Alleno per libidine, per sentirmi dire dai miei calciatori che con i miei schemi si divertono. Le idee, nel calcio, non sono tutto. Soprattutto...

Alleno per libidine, per sentirmi dire dai miei calciatori che con i miei schemi si divertono.

Le idee, nel calcio, non sono tutto. Soprattutto in un mondo che tende a dimenticare, che vive freneticamente, che cancella tutto con un colpo di spugna in un attimo. Si, forse nel calcio le idee è meglio non averle, oppure cambiarle ogni due mesi, sacrificandole sull’altare del risultato. Perchè, nel mondo del calcio, chi ha le sue idee e tende a tenersele, a non cambiarle, spesso viene ostracizzato, messo da parte, guardato come un alieno che non ha capito niente di come funzionino le cose.

Questo discorso, però, non provate mai a farlo con Giampiero Ventura. Il secondo allenatore più vecchio (e non usiamo il più gentile eufemismo “meno giovane” perchè non è un demerito avere una certa età) della Serie A, le sue idee, le ha sempre portate avanti con lo spirito di un rivoluzionario e con l’animo di un vecchio saggio che in quelle idee ci crede per davvero. Perchè il calcio di Giampiero Ventura, più che di tattica, di moduli, di movimenti -che pure ci sono, e sono innovativi e moderni- parla di uomini e di idee. E della forza e del coraggio che servono per non abbandonarli alla prima difficoltà.

E di coraggio, mister Ventura, ne ha sempre avuto parecchio. In Italia, il 4-2-4, lo ha portato lui, con il Pisa, il primo ad avere la sfacciataggine di proporre un calcio così spregiudicatamente offensivo nella patria del catenaccio e delle formazioni abbottonate, dove il “prima non prenderle” è una ragione di vita prima ancora che un modo di preparare una partita di calcio. Con un pizzico di paraculaggine da bravo italiano nel mascherarlo, di tanto in tanto, da 4-4-2, per non offendere i cultori del gioco, per non passare per pazzo. Che qui, in questo calcio, è un attimo farsi appiccicare l’etichetta del fesso in faccia, e allora non si sa mai.

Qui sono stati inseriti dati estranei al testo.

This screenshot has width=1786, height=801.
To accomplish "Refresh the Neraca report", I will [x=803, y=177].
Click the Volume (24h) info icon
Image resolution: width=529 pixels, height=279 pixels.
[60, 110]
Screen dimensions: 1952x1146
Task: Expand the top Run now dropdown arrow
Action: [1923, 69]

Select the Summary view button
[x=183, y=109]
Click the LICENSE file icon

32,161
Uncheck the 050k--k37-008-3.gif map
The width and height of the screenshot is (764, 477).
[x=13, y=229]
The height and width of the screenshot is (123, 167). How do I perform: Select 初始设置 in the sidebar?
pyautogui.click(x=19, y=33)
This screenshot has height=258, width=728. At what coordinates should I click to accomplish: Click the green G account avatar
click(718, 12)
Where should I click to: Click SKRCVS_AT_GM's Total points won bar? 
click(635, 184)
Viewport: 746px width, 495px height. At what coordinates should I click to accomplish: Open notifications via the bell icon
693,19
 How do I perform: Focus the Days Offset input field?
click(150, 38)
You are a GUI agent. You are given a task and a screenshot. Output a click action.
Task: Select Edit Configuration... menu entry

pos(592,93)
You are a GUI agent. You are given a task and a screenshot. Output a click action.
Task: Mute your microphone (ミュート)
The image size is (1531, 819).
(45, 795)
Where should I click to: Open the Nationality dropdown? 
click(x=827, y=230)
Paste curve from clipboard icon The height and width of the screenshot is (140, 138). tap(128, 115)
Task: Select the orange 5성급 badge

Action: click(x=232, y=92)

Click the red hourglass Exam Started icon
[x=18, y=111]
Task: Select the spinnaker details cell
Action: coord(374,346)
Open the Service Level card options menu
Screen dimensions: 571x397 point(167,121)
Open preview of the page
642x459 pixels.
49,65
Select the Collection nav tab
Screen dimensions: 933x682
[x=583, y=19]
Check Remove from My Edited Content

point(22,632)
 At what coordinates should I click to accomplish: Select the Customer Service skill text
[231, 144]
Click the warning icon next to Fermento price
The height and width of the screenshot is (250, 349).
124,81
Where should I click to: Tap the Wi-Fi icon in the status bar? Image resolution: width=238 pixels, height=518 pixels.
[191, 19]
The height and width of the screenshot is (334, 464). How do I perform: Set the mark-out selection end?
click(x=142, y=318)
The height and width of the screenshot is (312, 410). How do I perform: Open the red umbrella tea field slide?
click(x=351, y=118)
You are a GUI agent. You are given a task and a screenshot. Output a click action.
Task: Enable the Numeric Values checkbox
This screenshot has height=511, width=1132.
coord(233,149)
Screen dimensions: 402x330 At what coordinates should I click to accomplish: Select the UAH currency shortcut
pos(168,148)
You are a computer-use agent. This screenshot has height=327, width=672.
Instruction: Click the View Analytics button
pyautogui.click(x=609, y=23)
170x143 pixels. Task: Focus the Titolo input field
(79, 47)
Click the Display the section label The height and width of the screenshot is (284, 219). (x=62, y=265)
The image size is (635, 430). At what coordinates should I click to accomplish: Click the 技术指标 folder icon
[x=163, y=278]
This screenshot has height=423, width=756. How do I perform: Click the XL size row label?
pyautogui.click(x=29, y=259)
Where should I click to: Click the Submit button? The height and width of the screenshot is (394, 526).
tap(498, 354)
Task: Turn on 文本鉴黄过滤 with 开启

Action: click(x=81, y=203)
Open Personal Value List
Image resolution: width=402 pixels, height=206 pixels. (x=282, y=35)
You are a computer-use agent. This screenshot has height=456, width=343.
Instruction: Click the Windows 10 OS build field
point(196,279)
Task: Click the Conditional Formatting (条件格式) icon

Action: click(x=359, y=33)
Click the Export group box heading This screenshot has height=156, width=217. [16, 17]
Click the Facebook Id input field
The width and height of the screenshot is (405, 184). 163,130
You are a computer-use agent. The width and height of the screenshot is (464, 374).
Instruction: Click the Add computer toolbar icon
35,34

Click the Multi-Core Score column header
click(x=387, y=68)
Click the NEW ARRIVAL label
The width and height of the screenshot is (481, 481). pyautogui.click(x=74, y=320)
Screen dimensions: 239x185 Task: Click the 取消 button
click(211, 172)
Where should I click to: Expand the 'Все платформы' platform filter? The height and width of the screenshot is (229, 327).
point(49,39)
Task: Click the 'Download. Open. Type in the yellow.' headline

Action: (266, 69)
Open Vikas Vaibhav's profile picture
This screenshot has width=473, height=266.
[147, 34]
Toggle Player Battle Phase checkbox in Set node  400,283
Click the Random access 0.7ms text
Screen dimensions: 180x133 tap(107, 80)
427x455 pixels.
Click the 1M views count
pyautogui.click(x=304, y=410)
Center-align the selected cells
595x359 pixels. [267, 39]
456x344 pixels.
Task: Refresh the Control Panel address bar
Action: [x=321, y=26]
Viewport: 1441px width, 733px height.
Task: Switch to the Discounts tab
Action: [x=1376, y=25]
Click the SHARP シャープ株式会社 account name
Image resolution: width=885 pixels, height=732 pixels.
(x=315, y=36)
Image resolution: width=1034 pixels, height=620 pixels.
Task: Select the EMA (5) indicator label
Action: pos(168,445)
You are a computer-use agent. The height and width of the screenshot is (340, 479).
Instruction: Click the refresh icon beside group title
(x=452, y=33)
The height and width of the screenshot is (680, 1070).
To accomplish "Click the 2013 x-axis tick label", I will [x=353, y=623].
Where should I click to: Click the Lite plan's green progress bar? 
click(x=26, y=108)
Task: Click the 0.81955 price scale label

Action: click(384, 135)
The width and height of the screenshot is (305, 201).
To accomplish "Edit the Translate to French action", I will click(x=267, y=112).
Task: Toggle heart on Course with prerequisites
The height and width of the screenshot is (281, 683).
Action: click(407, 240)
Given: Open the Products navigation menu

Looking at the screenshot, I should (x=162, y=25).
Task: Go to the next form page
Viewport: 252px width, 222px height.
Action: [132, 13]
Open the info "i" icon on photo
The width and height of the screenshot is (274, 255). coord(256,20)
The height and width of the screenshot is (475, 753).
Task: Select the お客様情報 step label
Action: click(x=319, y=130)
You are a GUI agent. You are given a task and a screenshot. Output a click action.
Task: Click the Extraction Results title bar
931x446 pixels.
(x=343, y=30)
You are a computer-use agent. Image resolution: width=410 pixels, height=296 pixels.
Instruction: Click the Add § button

Gli schemi, Giampiero Ventura, li lascia agli altri. Lui propone idee. Con gli schemi sono buoni tutti, con la ripetizione ossessiva delle stesse giocate, con la trasformazione dei giocatori in automi, in frecce che vanno a destra e sinistra in giro per il campo, non si fa molta strada. No, la strada, e le rivoluzioni, si fanno con le idee. E l’idea di Ventura è sempre stata quella di far girare il pallone, di farlo frullare, come dice lui. Ventura è come un demiurgo che sistema le pedine, istruisce i suoi uomini con dei principi, mette in moto un meccanismo e lo lascia andare, lì dove lo portano le sue idee di calcio. E lo portano lontano, a disegnare uno dei modelli di calcio più belli e divertenti d’Italia. Perchè, quando le squadre di Ventura girano, lo spettacolo è assicurato. E anche i successi, nei limiti delle possibilità offerte dalle panchine sulle quali ha avuto l’onore di portarle, quelle idee.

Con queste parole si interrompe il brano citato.